When asked by a colleague of Dr. Mancuso to describe the work of our unit, George gave the following reply: “It is my job to prove that Dr. Stewart’s theories are wrong”. Hence the strength of our long association.
One of the ideas which is still awaiting a “George rebuttal” is that something akin to the cancer inhibitor effect of innoculations might be the reason why two unusual types of haemopoetic neoplasms (i.e. chloroma and Burkitt tumour) are found mainly in malaria infested regions. In these regions all children over 2 years of age have survived repeated attacks of malaria and related infections. Therefore, the whole population must consist of persons who, early in life, acquired immune responses which were so strong that they possibly placed constraints upon mutant cells as well as live pathogens. Whether such constraint is possible I do not know. But if it were we could account for chloromas and Burkitt tumours being unusually localized forms of haemopoetic neoplasms, and for there being exceptionally high levels of antibodies to certain viruses associated with Burkitt tumours.

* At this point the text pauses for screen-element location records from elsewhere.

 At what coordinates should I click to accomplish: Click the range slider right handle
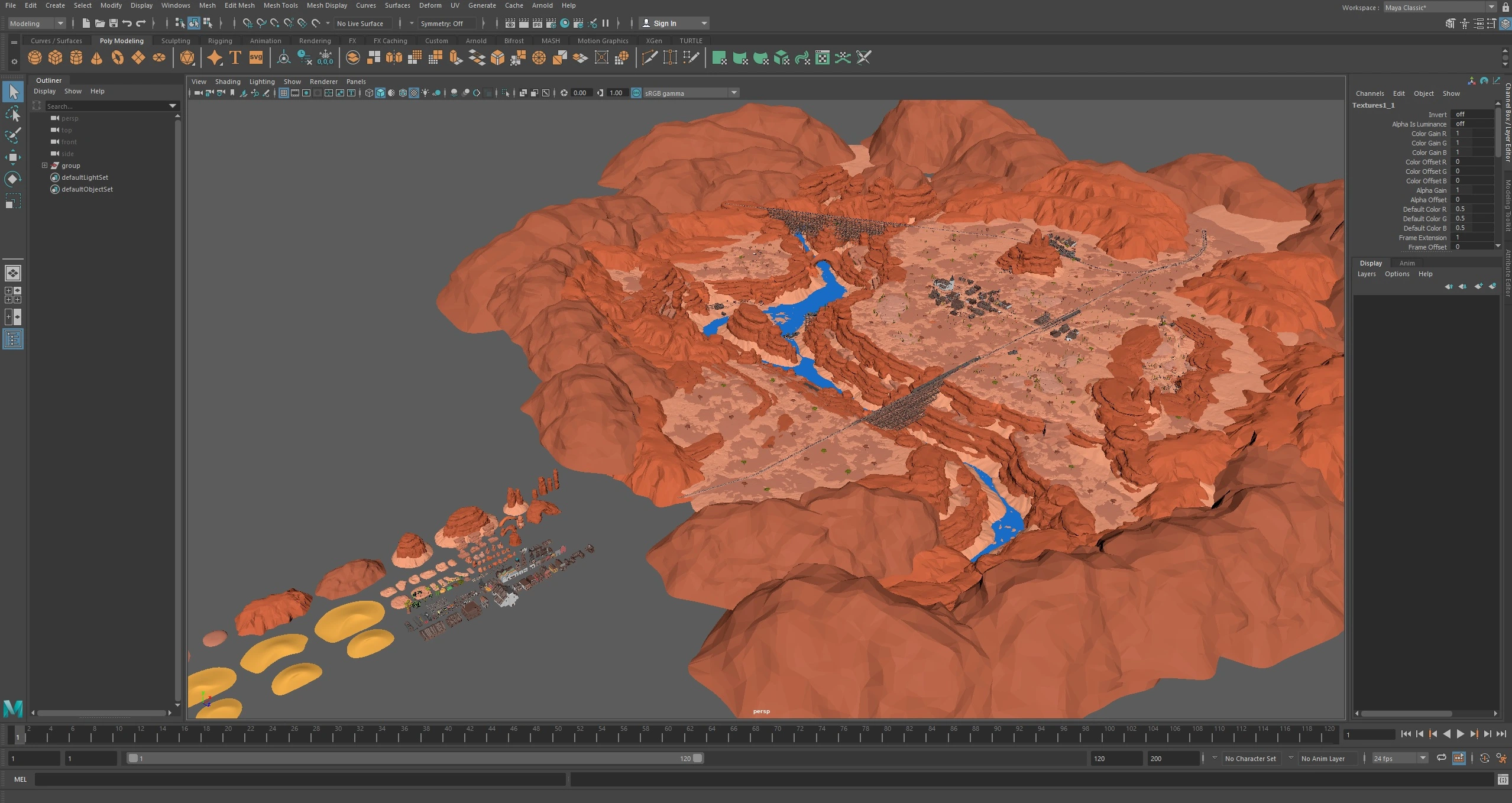(698, 758)
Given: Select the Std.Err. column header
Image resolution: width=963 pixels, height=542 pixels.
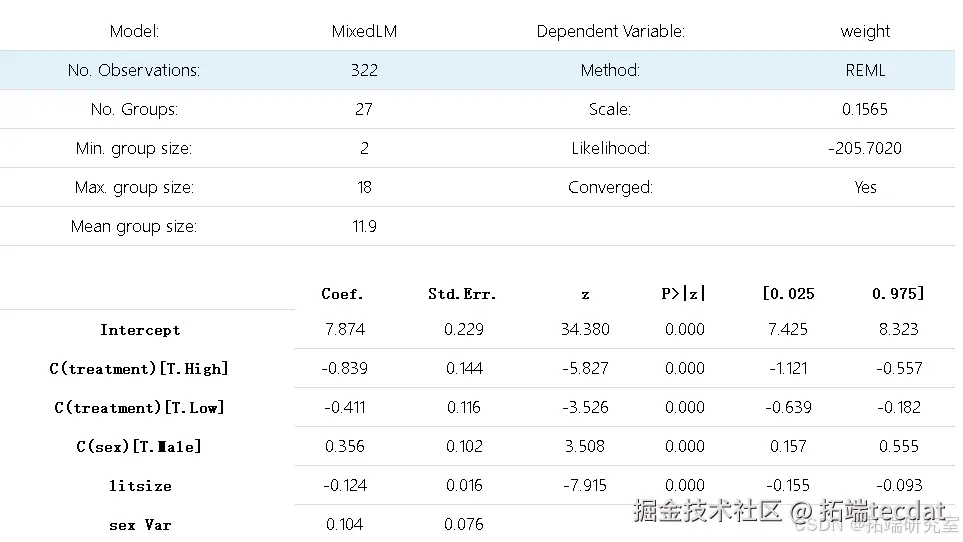Looking at the screenshot, I should [x=462, y=294].
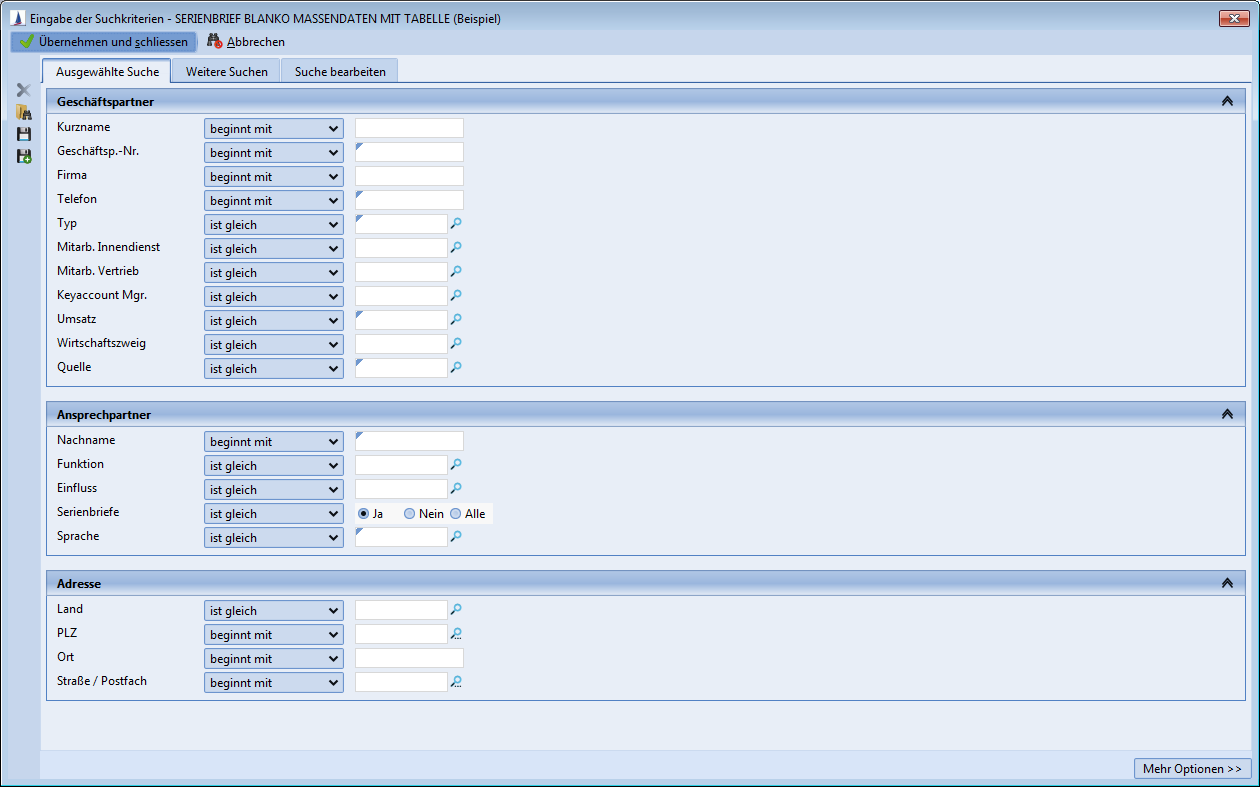1260x787 pixels.
Task: Select the Ja radio button for Serienbriefe
Action: coord(364,513)
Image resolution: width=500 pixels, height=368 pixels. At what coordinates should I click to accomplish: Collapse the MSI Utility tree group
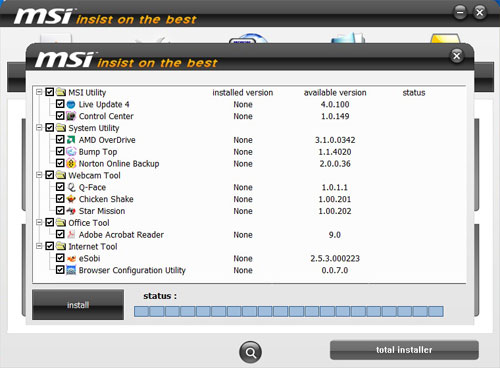[x=39, y=92]

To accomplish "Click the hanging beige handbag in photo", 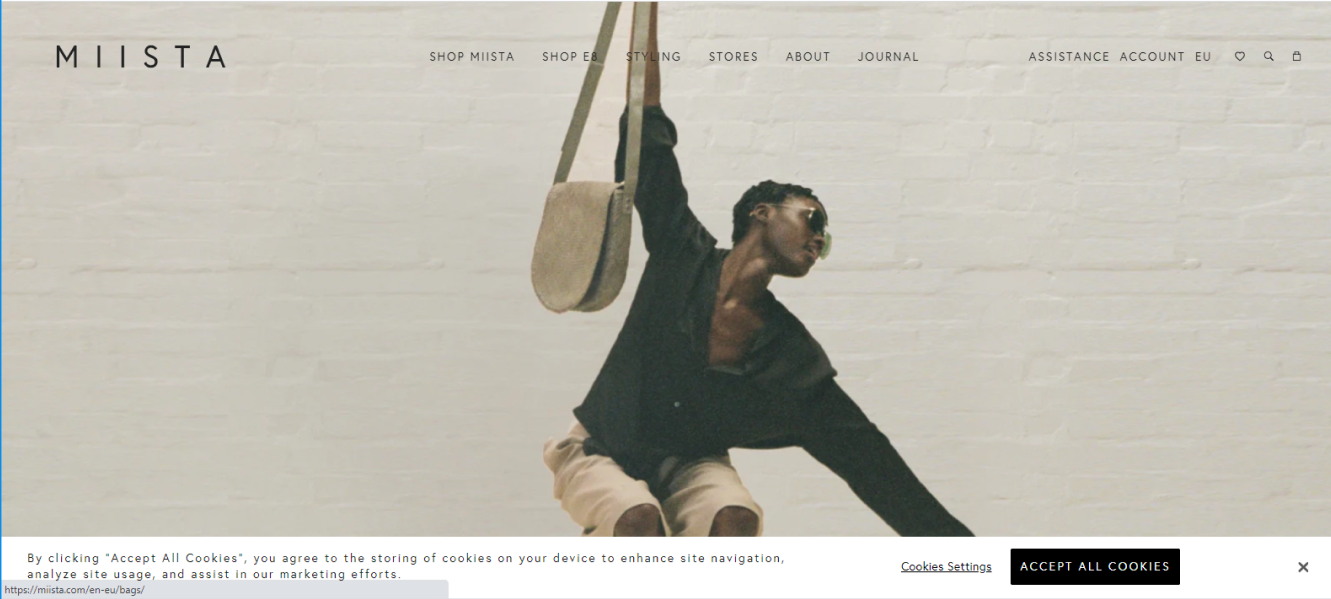I will (581, 246).
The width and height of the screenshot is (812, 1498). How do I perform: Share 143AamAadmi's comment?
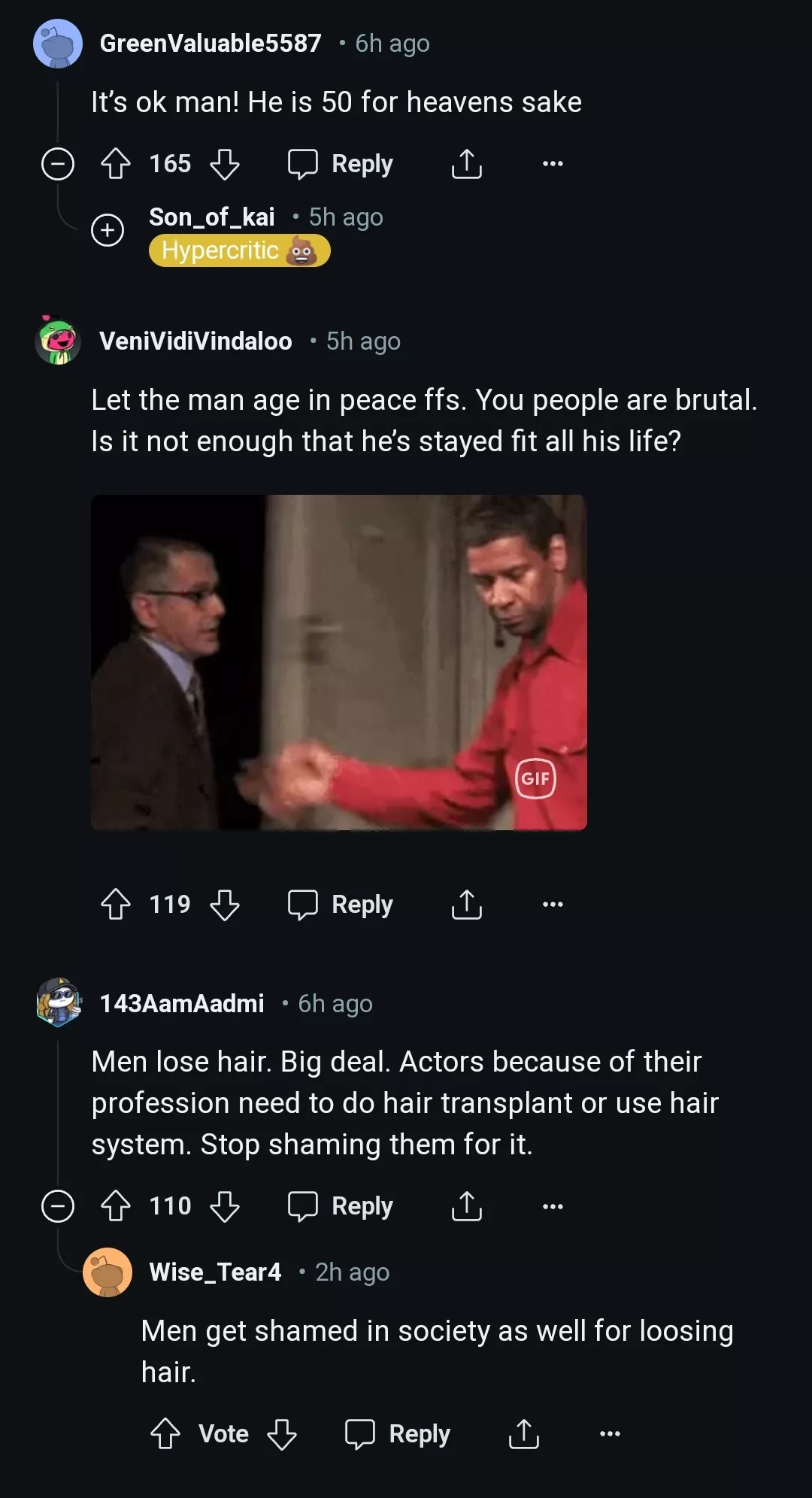466,1205
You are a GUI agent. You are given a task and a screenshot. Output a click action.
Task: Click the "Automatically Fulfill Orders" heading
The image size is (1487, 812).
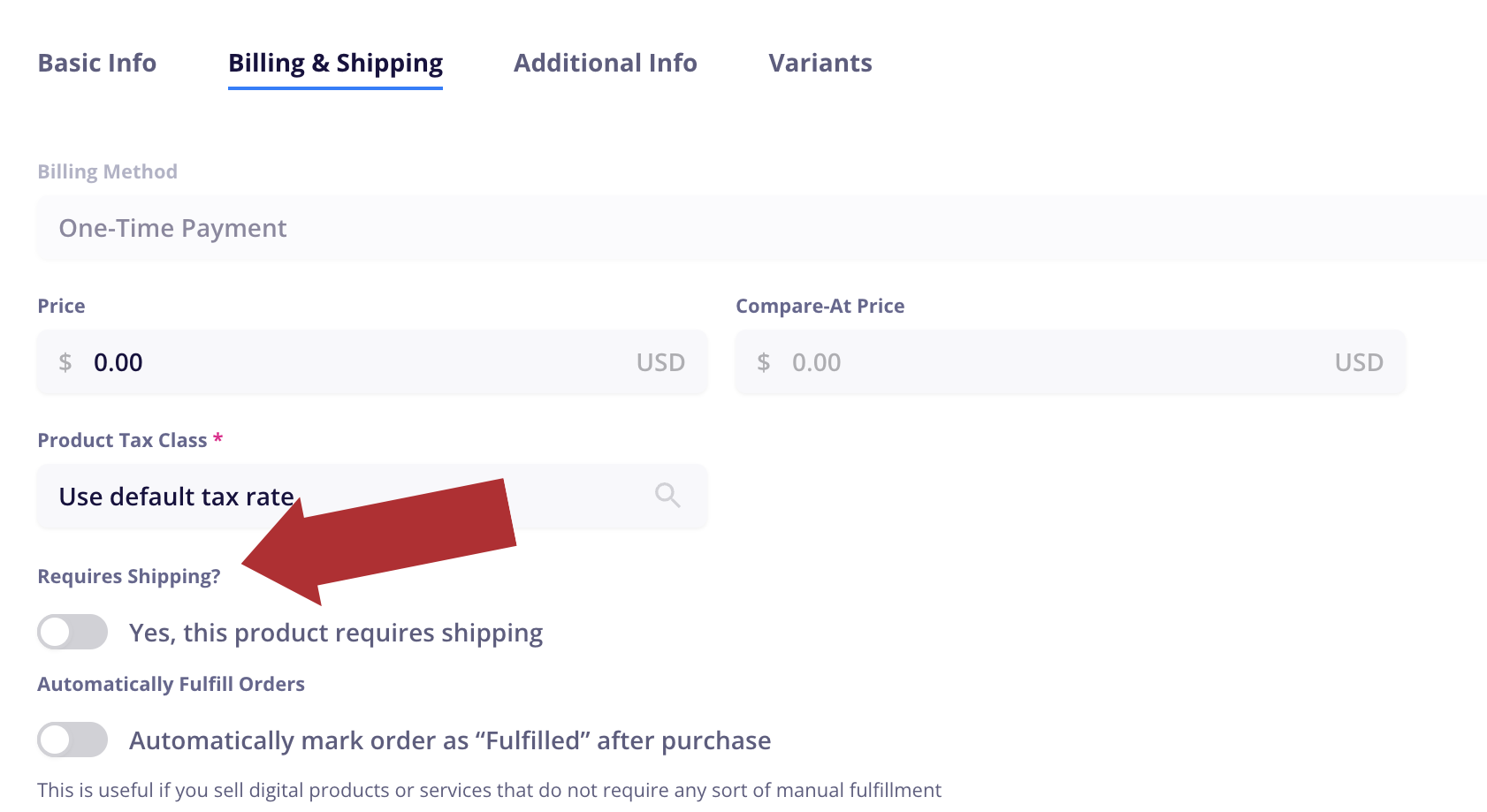point(171,684)
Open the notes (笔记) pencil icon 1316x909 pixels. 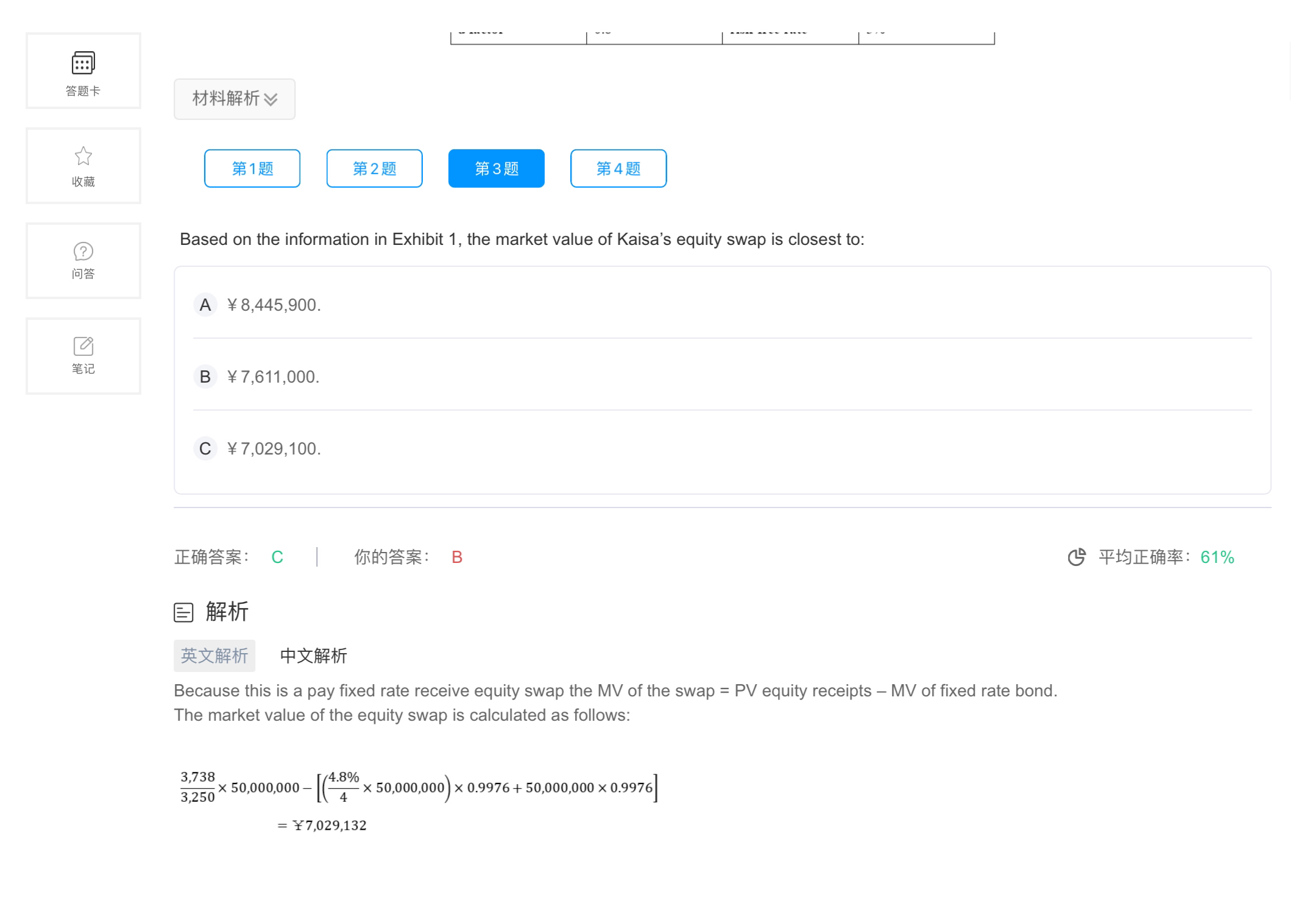click(x=83, y=346)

My second idea is an attempt to account for the early peak of leukaemia mortality by suggesting that it might be a consequence of antibiotic intervention being (in relation to childhood infections) more successful in revealing the true prevalence of lymphatic than myeloid leukaemia. This requires the assumption that both myeloid and lymphatic cases with foetal origins prevent normal development of the immune system (which leads to premature infection deaths of children who would otherwise die from either type of leukaemia) and that the myeloid cases also prevent normal maturation of haemoglobin (which leads to early deaths from tissue anoxia of children who would otherwise die from myeloid but not lymphatic leukaemia). This sequence of events would require involvement of a common ancestral cell of erythrocytes and myelocytes in cases of myeloid leukaemia and would also require exceptionally high levels of foetal haemoglobin to have associations with three conditions, namely, very young cases of myeloid leukaemia; postnatal infections which are not responding to treatment and sudden infant deaths.
This attempt to explain the early peak of lymphatic leukaemia mortality brings my story full cycle. Therefore, it only remains for me to comment on the timeliness of your award. In Britain widespread use of ultrasound by obstetricians only began in 1975. Therefore to prove that these examinations do not have any cancer associations might have required data collection from all pre-1990 deaths. The present final year (for lack of funds) is 1982. However, your award will prevent such early closure and may help us to attract the funds which are needed to complete this project. Therefore, on behalf of all previous helpers, including our case and control mothers, I again say thank you.